Two sodium channel α subunits that mediate TTX-r currents in primary afferent neurons have been cloned, Nav1.8 and Nav1.9 (for review, see Waxman et al., 1999). Studies of dorsal root ganglion (DRG) neurons from mice carrying a null mutation of the Nav1.8 gene indicate that Nav1.8 accounts for practically all TTX-r current during action potentials in these neurons (Akopian et al., 1999). Behavioral studies in Nav1.8-null mice have revealed a complete absence of responses to a tonic noxious mechanical stimulus and attenuated primary (thermal) hyperalgesia evoked by intraplantar injection of nerve growth factor (Akopian et al., 1999; Kerr et al., 2001). Inhibiting the expression of Nav1.8 protein using antisense oligonucleotides also reduces primary hyperalgesia produced by intraplantar prostaglandin E2 or Freund's adjuvant in rats (Khasar et al., 1998; Porreca et al., 1999).

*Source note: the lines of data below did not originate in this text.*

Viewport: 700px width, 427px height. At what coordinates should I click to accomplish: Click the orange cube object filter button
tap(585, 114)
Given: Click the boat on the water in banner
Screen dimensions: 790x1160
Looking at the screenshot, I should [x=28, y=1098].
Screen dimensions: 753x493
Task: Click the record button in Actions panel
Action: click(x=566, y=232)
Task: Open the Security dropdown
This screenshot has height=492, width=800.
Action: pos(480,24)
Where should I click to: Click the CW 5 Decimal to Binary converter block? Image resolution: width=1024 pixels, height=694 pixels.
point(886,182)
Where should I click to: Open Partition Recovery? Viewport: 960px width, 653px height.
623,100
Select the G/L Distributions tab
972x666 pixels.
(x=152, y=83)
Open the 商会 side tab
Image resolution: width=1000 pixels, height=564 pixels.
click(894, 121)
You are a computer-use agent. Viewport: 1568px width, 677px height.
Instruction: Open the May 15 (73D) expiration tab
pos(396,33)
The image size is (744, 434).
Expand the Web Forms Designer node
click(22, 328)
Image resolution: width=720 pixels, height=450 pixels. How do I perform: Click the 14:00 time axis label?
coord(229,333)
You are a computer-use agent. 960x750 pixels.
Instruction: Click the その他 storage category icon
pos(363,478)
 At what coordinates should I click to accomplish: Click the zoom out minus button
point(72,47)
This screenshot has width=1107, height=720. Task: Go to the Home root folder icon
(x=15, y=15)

Sensitization of primary afferent nociceptors plays a key role in many forms of visceral pain. TTX-r currents are present in the majority of visceral afferents (Yoshimura et al., 1996; Su et al., 1999), and treatment with Nav1.8 antisense reduces spinal Fos expression evoked by bladder irritation with acetic acid (Yoshimura et al., 2001). Both sets of data suggest a role for Nav1.8 in visceral nociceptive pathways, and therefore, we have assessed visceral pain behavior in Nav1.8-null mice. Previous studies have concentrated on the role of Nav1.8 in primary hyperalgesia (Khasar et al., 1998; Akopian et al., 1999; Porreca et al., 1999; Kerr et al., 2001). Here we have chosen instead to focus on spontaneous pain behavior and secondary hyperalgesia. We have used five different tests that differ in the degree to which pain and hyperalgesia depend on spontaneous, ongoing firing in sensitized nociceptors.
MATERIALS AND METHODS
Adult male mice were used. Mice homozygous for the disrupted allele (−/− or null) were compared with littermate wild-type (+/+) mice (Akopian et al., 1999). All experiments were performed blind to the genetic status of the animals in a room in which the temperature and humidity were controlled (21°C ± 1, 45% ± 5, respectively). The animals were habituated to the test environment for ≥30 min before the test started. After testing, the mice were humanely killed. European Union and State legislation regulating animal experiments were followed. Statistical analyses were performed using ANOVA with post hoc tests or Mann–Whitney U or Student's t tests, as appropriate. The level of statistical significance was set at p < 0.05.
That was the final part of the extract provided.